Lilik memilih untuk memakai pestisida organik bukan tanpa alasan. Selain aman, ia mengaku bahwa dari segi biaya, penggunaan pestisida organik lebih terjangkau ketimbang kimia.

Baca juga: Cerita Petani Mengembalikan Harmoni antara Tanah, Air, dan Manusia

"Dengan biaya yang lebih rendah, hasil panen tetap stabil bahkan lebih sehat karena bebas residu kimia," jelasnya.

Pada dasarnya, selain menanam padi, petani punya peran dalam menjaga kelestarian air yang menjadi sumber kehidupan tak tergantikan.

Di wilayah Klaten dan Boyolali, Sungai Pusur menjadi nadi bagi kebutuhan air bersih, pertanian, hingga sektor pariwisata. Namun, tanpa disadari, berbagai aktivitas manusia kerap mencemarinya. Tak terkecuali, pertanian dalam bentuk penggunaan pupuk dan pestisida kimia berlebihan.

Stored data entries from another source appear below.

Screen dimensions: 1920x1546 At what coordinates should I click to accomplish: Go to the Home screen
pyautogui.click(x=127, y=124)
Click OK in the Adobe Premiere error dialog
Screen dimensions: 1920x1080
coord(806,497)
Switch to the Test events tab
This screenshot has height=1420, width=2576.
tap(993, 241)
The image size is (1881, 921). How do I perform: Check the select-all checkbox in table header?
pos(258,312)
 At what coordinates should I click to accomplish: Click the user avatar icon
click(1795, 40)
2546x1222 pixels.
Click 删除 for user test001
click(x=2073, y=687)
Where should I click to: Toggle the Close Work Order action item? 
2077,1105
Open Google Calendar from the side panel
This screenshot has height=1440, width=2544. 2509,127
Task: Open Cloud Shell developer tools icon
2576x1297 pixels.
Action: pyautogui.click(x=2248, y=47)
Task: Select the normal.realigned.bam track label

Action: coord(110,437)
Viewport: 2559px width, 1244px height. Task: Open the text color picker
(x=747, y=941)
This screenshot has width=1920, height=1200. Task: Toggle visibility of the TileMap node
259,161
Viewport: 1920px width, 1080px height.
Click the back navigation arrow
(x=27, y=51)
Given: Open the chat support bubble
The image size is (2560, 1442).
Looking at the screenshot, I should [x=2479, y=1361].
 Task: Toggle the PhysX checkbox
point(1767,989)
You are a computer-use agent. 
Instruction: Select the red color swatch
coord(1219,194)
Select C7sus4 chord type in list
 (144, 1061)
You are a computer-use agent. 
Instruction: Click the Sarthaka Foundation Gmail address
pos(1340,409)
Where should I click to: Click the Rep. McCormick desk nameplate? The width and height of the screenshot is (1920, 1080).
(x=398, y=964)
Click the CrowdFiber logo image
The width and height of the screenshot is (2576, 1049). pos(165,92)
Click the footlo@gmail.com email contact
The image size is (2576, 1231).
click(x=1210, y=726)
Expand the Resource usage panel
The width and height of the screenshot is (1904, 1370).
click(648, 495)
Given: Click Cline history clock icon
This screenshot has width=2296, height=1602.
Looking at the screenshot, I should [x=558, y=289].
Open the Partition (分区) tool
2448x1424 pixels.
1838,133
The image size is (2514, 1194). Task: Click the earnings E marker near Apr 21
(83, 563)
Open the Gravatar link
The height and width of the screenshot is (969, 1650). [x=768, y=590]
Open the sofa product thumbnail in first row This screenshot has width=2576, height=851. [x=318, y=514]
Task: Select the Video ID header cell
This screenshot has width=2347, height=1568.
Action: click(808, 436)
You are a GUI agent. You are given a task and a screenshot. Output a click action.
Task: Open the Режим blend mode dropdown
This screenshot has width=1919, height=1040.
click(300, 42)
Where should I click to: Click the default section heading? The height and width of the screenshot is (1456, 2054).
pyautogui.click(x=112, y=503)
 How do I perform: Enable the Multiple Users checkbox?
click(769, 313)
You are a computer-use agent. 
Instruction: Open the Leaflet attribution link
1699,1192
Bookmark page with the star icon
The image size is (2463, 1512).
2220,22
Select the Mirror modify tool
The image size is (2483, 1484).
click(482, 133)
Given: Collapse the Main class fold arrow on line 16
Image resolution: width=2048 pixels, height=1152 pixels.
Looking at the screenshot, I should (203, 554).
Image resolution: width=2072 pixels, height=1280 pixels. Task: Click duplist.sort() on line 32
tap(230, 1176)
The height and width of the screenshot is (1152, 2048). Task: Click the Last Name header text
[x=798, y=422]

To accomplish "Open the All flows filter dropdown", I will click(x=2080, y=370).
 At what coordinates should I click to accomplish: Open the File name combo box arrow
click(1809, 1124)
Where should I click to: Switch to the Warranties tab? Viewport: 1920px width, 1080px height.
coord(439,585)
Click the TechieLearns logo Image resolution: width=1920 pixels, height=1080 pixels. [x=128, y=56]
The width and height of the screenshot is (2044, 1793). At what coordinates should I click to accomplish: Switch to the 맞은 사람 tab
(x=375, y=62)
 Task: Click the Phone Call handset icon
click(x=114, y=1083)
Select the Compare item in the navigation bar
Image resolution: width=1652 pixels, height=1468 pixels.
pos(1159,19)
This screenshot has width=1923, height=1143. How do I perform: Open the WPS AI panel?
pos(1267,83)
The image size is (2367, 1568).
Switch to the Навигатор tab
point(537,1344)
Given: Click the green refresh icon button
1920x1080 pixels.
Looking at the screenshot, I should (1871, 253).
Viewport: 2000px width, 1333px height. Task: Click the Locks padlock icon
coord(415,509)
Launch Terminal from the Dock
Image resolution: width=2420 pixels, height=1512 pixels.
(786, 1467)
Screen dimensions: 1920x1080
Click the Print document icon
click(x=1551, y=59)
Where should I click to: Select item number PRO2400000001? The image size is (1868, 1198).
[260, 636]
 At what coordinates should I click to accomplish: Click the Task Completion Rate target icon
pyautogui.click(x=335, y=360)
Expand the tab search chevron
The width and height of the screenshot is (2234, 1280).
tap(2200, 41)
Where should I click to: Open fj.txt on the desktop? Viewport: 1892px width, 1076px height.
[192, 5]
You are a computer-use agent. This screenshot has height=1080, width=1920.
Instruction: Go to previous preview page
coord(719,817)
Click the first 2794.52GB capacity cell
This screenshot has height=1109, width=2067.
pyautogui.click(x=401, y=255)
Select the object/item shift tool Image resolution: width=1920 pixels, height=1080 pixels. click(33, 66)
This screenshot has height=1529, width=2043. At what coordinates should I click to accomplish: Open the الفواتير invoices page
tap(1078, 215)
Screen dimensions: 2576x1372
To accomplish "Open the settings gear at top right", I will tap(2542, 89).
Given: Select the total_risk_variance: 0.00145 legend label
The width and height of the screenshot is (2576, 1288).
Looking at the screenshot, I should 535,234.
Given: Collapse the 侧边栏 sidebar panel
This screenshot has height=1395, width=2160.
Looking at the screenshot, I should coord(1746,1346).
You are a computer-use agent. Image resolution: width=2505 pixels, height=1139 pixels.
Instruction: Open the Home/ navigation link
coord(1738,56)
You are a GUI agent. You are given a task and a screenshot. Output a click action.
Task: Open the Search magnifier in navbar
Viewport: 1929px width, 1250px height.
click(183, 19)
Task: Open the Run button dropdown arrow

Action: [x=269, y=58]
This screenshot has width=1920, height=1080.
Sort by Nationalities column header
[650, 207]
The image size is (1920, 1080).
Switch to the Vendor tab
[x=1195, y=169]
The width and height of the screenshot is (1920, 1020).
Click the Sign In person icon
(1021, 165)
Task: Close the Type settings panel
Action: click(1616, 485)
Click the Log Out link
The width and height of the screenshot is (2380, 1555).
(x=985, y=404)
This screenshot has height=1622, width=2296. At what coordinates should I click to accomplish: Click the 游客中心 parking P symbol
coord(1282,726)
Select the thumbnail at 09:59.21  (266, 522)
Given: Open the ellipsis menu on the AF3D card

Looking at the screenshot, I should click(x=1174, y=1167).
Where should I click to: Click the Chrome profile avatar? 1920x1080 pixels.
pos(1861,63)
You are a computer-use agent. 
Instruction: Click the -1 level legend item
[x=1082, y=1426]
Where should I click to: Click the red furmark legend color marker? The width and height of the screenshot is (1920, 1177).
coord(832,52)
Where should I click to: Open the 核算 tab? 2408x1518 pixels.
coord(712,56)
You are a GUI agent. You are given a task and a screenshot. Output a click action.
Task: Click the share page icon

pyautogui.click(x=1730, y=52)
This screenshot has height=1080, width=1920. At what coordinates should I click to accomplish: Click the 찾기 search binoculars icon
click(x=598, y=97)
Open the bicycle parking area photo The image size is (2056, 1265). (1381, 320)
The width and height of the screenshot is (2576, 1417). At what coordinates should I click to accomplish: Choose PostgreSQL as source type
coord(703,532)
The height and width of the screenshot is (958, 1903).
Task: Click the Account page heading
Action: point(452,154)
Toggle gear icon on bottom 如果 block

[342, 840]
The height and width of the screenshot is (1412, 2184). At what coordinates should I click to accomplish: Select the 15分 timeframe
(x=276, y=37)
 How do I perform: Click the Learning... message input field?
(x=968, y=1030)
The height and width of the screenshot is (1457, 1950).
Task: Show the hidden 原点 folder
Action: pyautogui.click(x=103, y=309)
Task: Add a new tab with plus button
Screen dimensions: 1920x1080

Lilik merupakan salah satu contoh sukses program Sekolah Lapang Pertanian yang diinisiasi oleh Pusur Institute dan AQUA Klaten. Program ini memberikan edukasi kepada petani mengenai teknik pertanian regeneratif dan cara menjaga ekosistem air di Sungai Pusur.

Baca juga: River Tubing Pusur, Indahnya Kolaborasi Menjaga Sungai

"Dulu saya berpikir kalau semakin banyak air, tanaman akan semakin subur. Setelah ikut Sekolah Lapang Pertanian, saya baru paham bahwa kami (petani) harus bijak dalam menggunakan air. Sekarang, lahan saya tetap subur dengan air yang lebih hemat dan lingkungan tetap terjaga,” ungkapnya.

Kini, Lilik bertindak tidak hanya sebagai peserta tetapi juga menjadi mentor di Sekolah Lapang Pertanian. Ia memberikan pelatihan kepada petani lain mengenai pembuatan pestisida nabati dan teknik pengelolaan air yang bijaksana.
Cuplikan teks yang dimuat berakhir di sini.